Tayyip Erdogan. Foto LaPresse/Reuters

La democrazia violata

Adriano Sofri

Ecco perché il risultato del referendum in Turchia mostra un Erdogan sempre più debole

Penso che il “rispetto per la sentenza delle urne” sia del tutto fuori luogo per il risultato dichiarato del referendum turco. Le opposizioni che denunciano brogli e irregolarità, e l’improvvisata sanatoria delle schede non vidimate da parte del competente comitato elettorale, sono ragioni sufficienti a mettere in causa quel risultato. Ma erano già le condizioni che hanno preceduto e preparato il referendum a invalidarne lo svolgimento: le colossali misure di repressione, epurazione e intimidazione attuate dopo il tentato golpe, la guerra a oltranza contro la rappresentanza parlamentare e amministrativa del sud-est curdo e l’assedio delle sue città, e lo stesso programma di Erdogan, che un ilare eufemismo chiama presidenzialista, bastavano a dimostrare pregiudicato l’appuntamento del referendum.

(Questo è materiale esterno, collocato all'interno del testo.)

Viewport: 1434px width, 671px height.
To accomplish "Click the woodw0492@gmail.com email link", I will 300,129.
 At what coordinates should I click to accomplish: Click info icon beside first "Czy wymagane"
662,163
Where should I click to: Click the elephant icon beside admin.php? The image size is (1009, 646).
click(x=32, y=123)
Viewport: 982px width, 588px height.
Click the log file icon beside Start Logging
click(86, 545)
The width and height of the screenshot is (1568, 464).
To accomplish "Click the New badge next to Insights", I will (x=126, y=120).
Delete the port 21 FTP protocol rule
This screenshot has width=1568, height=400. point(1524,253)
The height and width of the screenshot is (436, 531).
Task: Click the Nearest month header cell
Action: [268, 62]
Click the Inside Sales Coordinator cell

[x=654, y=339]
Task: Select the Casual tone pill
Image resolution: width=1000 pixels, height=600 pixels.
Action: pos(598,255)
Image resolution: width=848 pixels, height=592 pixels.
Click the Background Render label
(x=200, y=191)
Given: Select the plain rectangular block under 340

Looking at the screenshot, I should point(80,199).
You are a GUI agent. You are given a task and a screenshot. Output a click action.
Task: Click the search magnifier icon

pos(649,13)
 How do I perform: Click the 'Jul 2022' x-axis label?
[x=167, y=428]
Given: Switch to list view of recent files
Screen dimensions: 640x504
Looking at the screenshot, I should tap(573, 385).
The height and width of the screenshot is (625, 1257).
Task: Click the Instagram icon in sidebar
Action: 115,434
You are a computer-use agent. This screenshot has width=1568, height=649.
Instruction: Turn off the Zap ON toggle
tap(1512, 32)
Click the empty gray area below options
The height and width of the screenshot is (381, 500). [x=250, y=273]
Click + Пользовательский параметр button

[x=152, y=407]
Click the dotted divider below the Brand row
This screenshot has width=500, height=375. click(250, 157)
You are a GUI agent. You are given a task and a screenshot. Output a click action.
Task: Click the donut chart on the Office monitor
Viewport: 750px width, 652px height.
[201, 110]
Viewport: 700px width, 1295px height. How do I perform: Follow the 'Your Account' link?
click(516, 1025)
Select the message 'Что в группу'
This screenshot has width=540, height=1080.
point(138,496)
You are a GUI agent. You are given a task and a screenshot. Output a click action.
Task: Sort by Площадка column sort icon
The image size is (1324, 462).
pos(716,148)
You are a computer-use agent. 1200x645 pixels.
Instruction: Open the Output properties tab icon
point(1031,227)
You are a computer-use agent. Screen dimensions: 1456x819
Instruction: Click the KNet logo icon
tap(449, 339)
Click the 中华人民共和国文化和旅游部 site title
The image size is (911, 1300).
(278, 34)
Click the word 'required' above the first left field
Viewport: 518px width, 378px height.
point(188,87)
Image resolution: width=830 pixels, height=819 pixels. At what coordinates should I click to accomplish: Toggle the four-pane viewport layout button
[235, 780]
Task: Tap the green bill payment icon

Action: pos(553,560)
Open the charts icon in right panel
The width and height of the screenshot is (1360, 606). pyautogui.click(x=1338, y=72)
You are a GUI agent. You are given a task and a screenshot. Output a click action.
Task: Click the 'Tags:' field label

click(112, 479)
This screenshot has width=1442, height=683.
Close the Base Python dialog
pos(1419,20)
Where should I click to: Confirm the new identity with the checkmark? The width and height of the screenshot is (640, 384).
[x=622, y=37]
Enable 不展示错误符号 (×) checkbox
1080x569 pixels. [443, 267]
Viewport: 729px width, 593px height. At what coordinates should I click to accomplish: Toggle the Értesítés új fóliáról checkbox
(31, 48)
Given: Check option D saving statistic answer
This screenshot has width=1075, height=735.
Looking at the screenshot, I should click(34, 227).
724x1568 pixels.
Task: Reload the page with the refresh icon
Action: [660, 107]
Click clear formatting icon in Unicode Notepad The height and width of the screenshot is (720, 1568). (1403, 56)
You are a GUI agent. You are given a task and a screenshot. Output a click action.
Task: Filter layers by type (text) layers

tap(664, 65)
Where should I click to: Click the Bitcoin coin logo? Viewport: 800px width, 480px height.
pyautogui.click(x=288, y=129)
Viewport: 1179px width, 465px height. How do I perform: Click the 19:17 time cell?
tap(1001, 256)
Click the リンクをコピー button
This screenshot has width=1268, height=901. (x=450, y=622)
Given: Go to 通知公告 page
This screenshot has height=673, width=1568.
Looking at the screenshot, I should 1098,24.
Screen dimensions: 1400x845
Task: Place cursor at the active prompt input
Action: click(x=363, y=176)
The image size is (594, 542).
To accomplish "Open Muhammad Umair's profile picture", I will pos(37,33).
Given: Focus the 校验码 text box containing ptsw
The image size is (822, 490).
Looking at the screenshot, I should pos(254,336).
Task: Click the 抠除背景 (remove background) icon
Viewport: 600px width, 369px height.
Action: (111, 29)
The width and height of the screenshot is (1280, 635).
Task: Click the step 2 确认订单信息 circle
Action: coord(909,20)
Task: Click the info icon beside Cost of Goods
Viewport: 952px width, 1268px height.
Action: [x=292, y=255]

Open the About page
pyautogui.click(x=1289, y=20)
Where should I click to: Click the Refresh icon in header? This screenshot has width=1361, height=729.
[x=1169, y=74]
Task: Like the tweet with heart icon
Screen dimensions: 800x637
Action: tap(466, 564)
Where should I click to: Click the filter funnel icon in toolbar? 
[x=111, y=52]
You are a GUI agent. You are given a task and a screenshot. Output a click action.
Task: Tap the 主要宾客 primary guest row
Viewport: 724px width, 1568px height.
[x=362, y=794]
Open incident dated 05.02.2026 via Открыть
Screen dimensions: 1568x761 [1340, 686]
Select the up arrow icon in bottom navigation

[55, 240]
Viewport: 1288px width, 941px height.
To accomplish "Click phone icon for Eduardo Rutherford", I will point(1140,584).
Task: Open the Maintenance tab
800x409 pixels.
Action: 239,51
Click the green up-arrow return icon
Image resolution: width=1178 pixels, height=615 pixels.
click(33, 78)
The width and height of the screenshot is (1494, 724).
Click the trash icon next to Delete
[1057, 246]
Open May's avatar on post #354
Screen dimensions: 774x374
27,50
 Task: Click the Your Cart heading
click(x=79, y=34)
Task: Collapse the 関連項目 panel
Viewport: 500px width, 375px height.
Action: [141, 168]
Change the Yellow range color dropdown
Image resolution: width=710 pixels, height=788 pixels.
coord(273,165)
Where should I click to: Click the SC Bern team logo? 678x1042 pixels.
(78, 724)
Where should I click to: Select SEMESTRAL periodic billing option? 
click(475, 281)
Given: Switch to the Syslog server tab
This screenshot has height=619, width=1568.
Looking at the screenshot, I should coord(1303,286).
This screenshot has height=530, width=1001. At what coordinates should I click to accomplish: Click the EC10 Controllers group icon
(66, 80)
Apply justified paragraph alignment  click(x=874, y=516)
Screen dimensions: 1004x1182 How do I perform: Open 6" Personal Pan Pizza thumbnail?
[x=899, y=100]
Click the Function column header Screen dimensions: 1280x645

Naturalmente occorreva dirlo prima. L’Europa politica non l’ha detto, o non abbastanza, e quando suoi membri, come il governo olandese, hanno preso decisioni drastiche come il respingimento di membri del governo turco, l’hanno fatto avendo d’occhio le proprie elezioni e non la denuncia della democrazia violata in Turchia. Le stesse decisioni hanno reciprocamente funzionato in pro di Erdogan, in particolare nel voto degli elettori turchi espatriati.

 

Ora il risultato elettorale proclamato frettolosamente e ancora più frettolosamente tradotto nei fatti dal regime dell’Akp è una testimonianza ammirevole della renitenza di una così vasta parte della società turca, non solo numerica, come mostra il voto delle maggiori città. Erdogan ci è arrivato attraverso un percorso che avrebbe dovuto dissuadere qualsiasi leader sensibile alla democrazia e preoccupato dall’incombenza di una guerra civile: attraverso il voto parlamentare fallito, la ripetizione delle elezioni, un golpe spaventato e anticipato da piegare all’epurazione di gulenisti presunti e veri militari, magistrati, poliziotti, professori e giornalisti. Ora dispone, secondo lui, del 51 per cento per stravolgere la Costituzione del suo paese. Si può ritenere che le mosse screanzate che ha improvvisato nella sua lunghissima campagna elettorale l’abbiano aiutato a farcela. Più fondatamente, hanno contribuito a fargli perdere fiducia e voti rispetto alle elezioni ultime, nelle sue stesse roccaforti. L’hanno isolato sul piano internazionale. Rotti, ipocrisie a parte, i legami con l’Europa, compresa, che è più singolare, la componente autoritaria e nazionalista dell’Europa, quella che lui chiama “nazista” dal suo inaspettato antifascismo. Escogitata un’alleanza di ritorno con la Russia derisa dall’esibizione del vertice sciita di Mosca fra Putin, Iran e Siria di Bashar. Invocato un ritorno di benevolenza degli americani che però non riesce, per ora (e speriamo che duri) a far loro ripudiare l’alleanza coi curdi siriani a Raqqa. Erdogan è più debole e dunque è probabile che debba e voglia forzare ulteriormente le cose. Il risultato del referendum, si dice, gli permette di restare in sella da sultano “fino al 2039”. Il risultato del referendum, al contrario, sembra escludere, politicamente, che Erdogan sia destinato a morire di morte naturale. Resta da vedere a che costo per i suoi sudditi, che hanno mostrato di non rassegnarsi facilmente a essere sudditi.